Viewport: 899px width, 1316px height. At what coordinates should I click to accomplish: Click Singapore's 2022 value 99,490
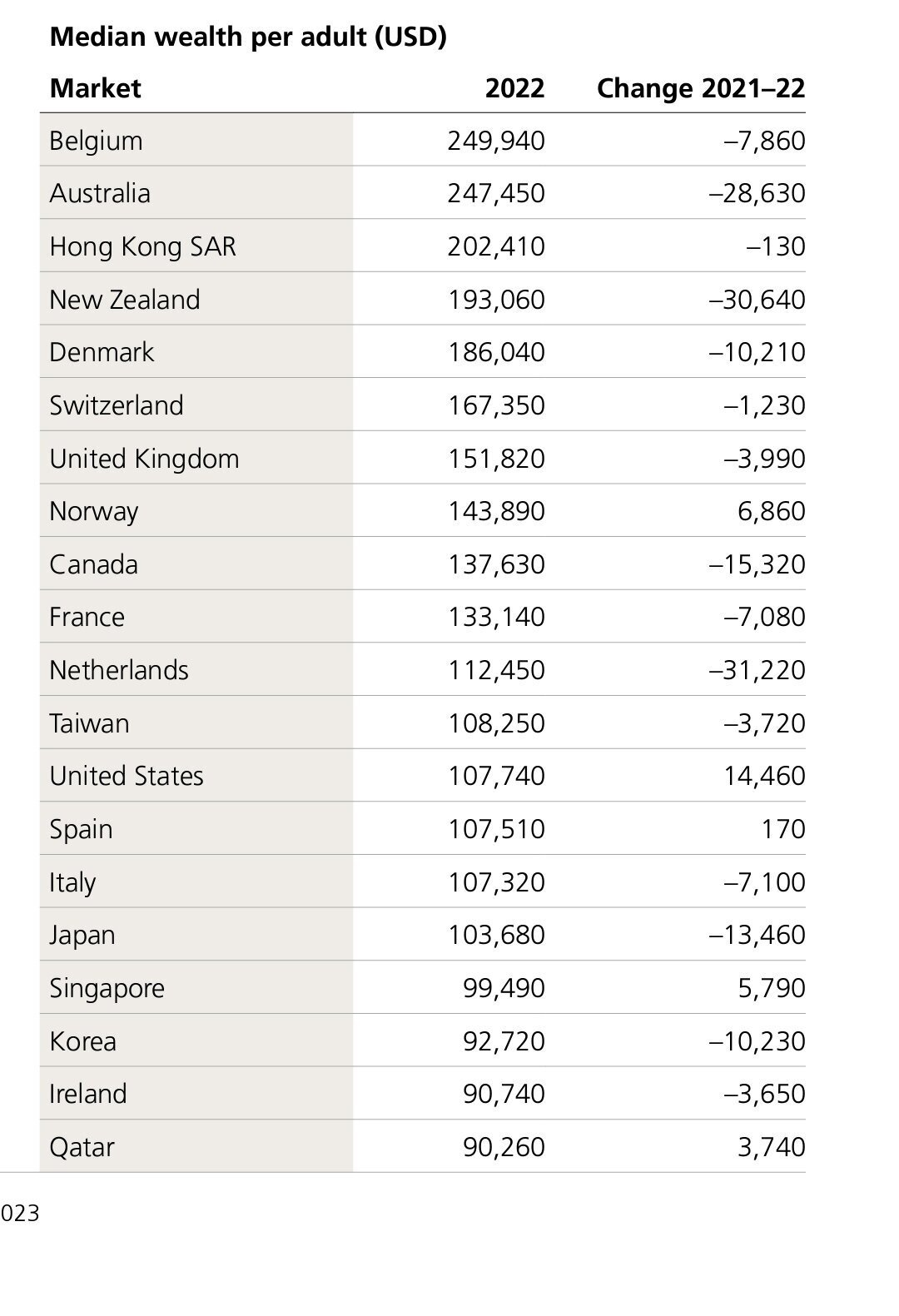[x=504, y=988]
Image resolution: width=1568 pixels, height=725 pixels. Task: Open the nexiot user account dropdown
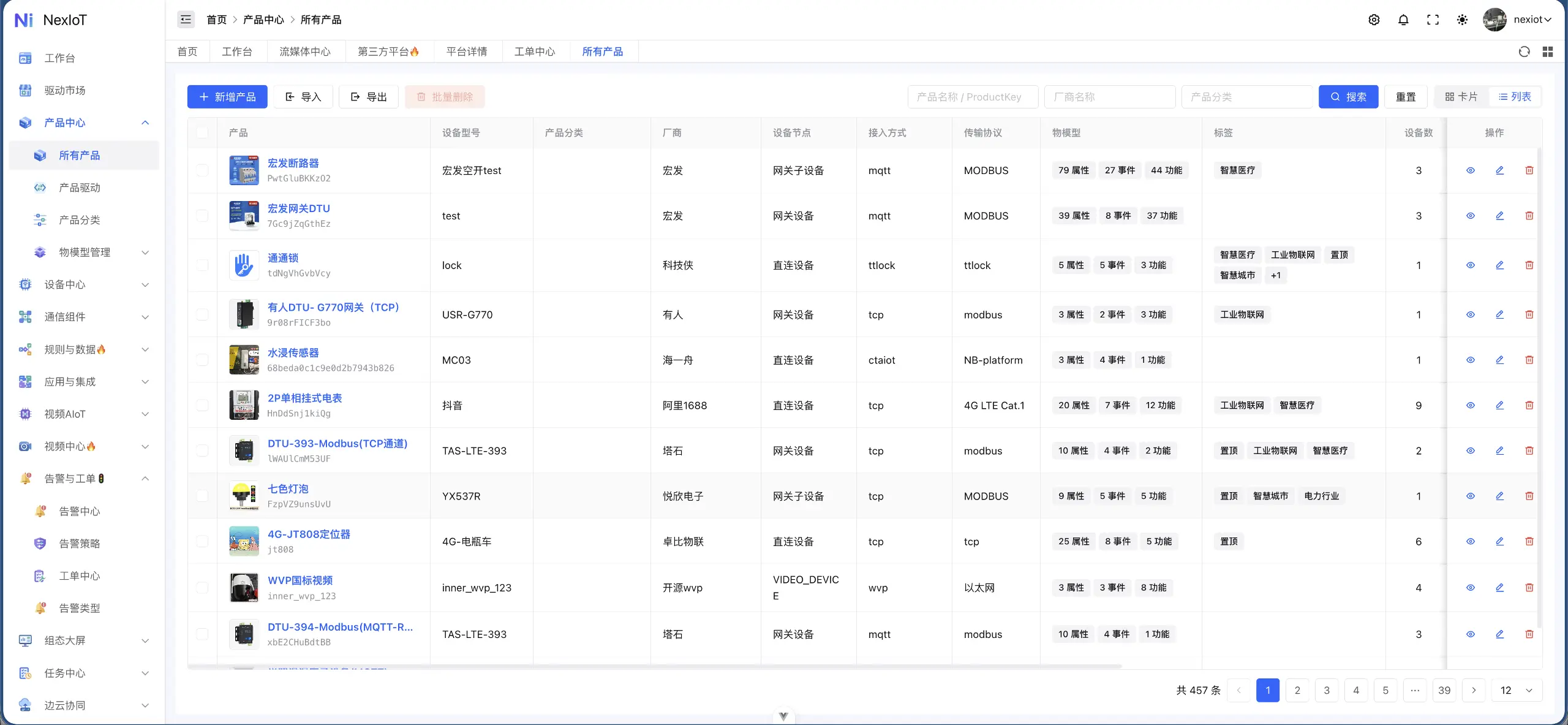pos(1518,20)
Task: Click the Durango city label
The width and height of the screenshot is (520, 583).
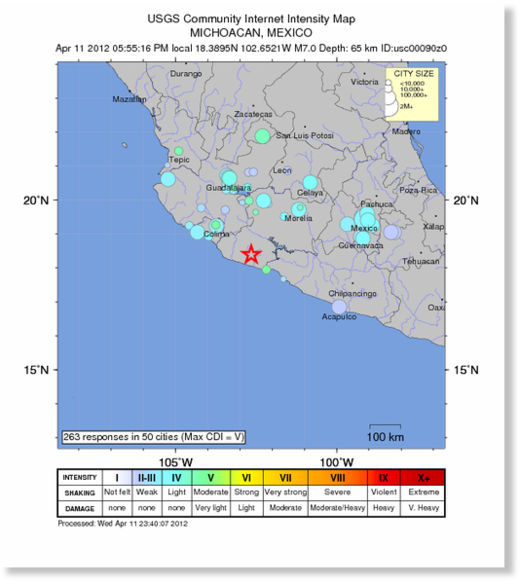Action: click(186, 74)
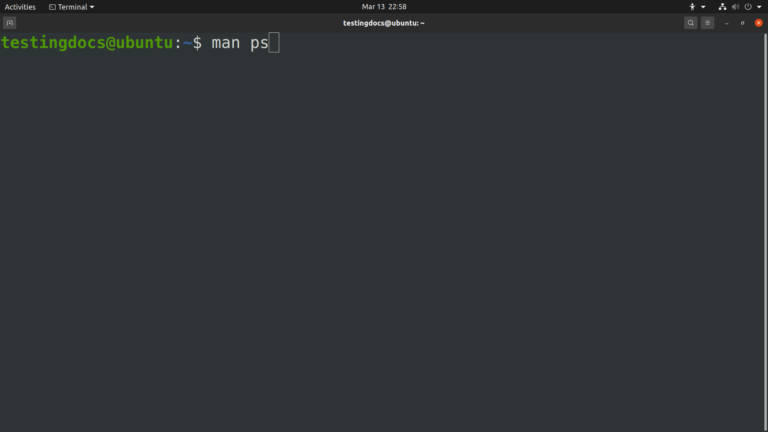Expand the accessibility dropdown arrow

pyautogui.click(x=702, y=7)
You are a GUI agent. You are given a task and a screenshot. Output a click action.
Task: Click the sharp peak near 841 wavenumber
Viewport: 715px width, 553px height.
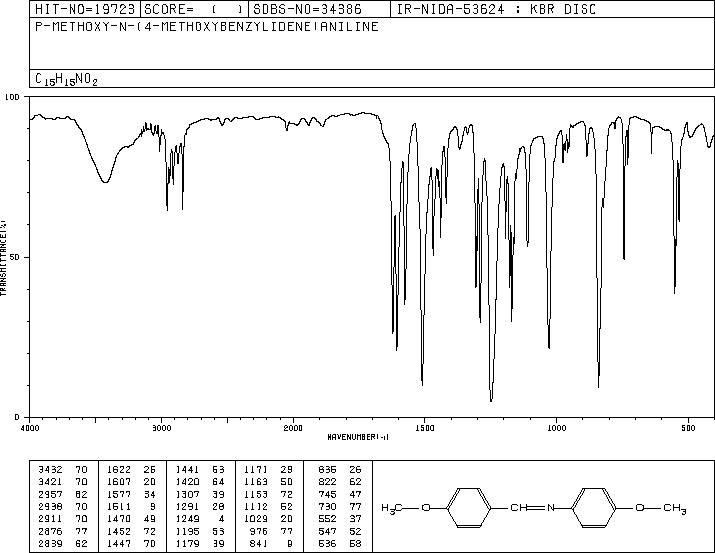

YOUR GOAL. Both the first line of the records above and the line containing "Task: Click the Durango city label" belong in the copy; please return them and every line between, exactly, minus the pictures.

TASK RESULT.
Viewport: 899px width, 1316px height. At what coordinates should I click to accomplish: Click Singapore's 2022 value 99,490
[x=504, y=988]
Image resolution: width=1568 pixels, height=725 pixels. Task: Open the nexiot user account dropdown
pos(1518,20)
Task: Click the Durango city label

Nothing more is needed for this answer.